→ **Supplied passage**:
★ ★ ★ ★ ★
21. The method of claim 20, wherein the optical sensor has a light emitter and a light detector, and also including the initialization step of adjusting at least one of the light intensity of the light emitter and the single threshold value.
22. The method of claim 20, wherein the optical sensor has a light emitter and a light detector, and also including the initialization step of adjusting the light intensity of the light emitted by the light emitter, adjusting a low threshold value to be greater than an ink-area response of the light detector, and adjusting a high threshold value to be less than a non-ink-area response of the light detector all such that the high threshold value exceeds the low threshold value by a predetermined amount, and further including the initialization step of calculating the single threshold value as substantially the midpoint of the adjusted low and high threshold values.
23. The method of claim 20, also including the steps of counting the number of samples and sequentially storing sample numbers in a memory of a printer controller ASIC (Application Specific Integrated Circuit) which correspond to changes of state of the digital data points.
24. The method of claim 23, wherein step d) includes the printer controller ASIC determining the locations along the printhead scan axis of the edges of the plurality of block images using the stored sample numbers, and wherein step e) includes the printer controller ASIC calculating the printhead misalignment from the determined locations of the edges of the plurality of block images.
25. The method of claim 11 , wherein the block images are substantially identical rectangular block images having side edges aligned substantially perpendicular to the printhead scan axis.
26. The method of claim 25, wherein step a) prints the odd-numbered block images from a first printhead mounted on the printhead carriage moving in a first direction along the printhead scan axis, wherein step a) prints the even-numbered block images from the first printhead moving in a direction opposite to the first direction, and wherein step e) calculates the bi-directional misalignment of the first printhead.
★ ★ ★ ★ ★
→ **Given information**:
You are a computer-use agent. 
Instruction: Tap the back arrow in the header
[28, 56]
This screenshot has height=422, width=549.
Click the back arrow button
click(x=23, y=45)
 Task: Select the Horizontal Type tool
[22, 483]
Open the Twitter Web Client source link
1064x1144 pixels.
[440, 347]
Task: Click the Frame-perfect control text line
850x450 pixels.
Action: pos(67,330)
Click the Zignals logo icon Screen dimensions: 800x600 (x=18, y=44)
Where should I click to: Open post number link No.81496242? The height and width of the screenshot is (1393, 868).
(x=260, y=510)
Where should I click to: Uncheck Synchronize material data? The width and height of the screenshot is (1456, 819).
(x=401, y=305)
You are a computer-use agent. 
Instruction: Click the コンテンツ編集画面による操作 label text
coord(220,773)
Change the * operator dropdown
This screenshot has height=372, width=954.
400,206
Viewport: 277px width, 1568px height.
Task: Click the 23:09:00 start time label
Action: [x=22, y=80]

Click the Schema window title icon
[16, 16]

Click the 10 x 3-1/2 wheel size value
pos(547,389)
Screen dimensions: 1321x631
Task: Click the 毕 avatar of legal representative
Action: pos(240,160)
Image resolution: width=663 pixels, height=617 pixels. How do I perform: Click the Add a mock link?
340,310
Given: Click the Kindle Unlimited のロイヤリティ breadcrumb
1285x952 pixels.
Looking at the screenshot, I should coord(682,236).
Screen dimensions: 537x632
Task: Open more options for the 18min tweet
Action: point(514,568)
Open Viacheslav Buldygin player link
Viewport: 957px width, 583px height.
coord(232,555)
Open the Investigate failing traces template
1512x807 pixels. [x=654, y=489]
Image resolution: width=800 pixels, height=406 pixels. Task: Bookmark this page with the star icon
★ ★ ★ ★ ★
→ **What the exercise asks**: Continue the printhead misalignment claims from where they stop. The entries are not needed here.

→ **Result of the task**:
27. The method of claim 25, wherein step a) prints the odd-numbered block images from one of an upper portion and a lower portion of a first printhead mounted on the printhead carriage, wherein step a) prints the even-numbered block images from the other of the upper portion and the lower portion of the first printhead, and wherein step e) calculates the skew misalignment of the first printhead.
28. The method of claim 25, wherein step a) prints the odd-numbered block images from a first printhead mounted on the printhead carriage, wherein step a) prints the even-numbered block images from a second printhead mounted on the printhead carriage, and wherein step e) calculates the horizontal misalignment of the second printhead relative to the first printhead.
29. The method of claim 11, wherein the block images are substantially identical block images having side edges aligned at substantially the same acute angle to the printhead scan axis, wherein step a) prints the odd-numbered block images from a first printhead mounted on the printhead carriage, wherein step a) prints the even-numbered block images from a second printhead mounted on the printhead carriage, and wherein step e) calculates the vertical misalignment of the second printhead relative to the first printhead from the determined locations of the edges of the plurality of block images and a previously-determined horizontal misalignment of the second printhead relative to the first printhead.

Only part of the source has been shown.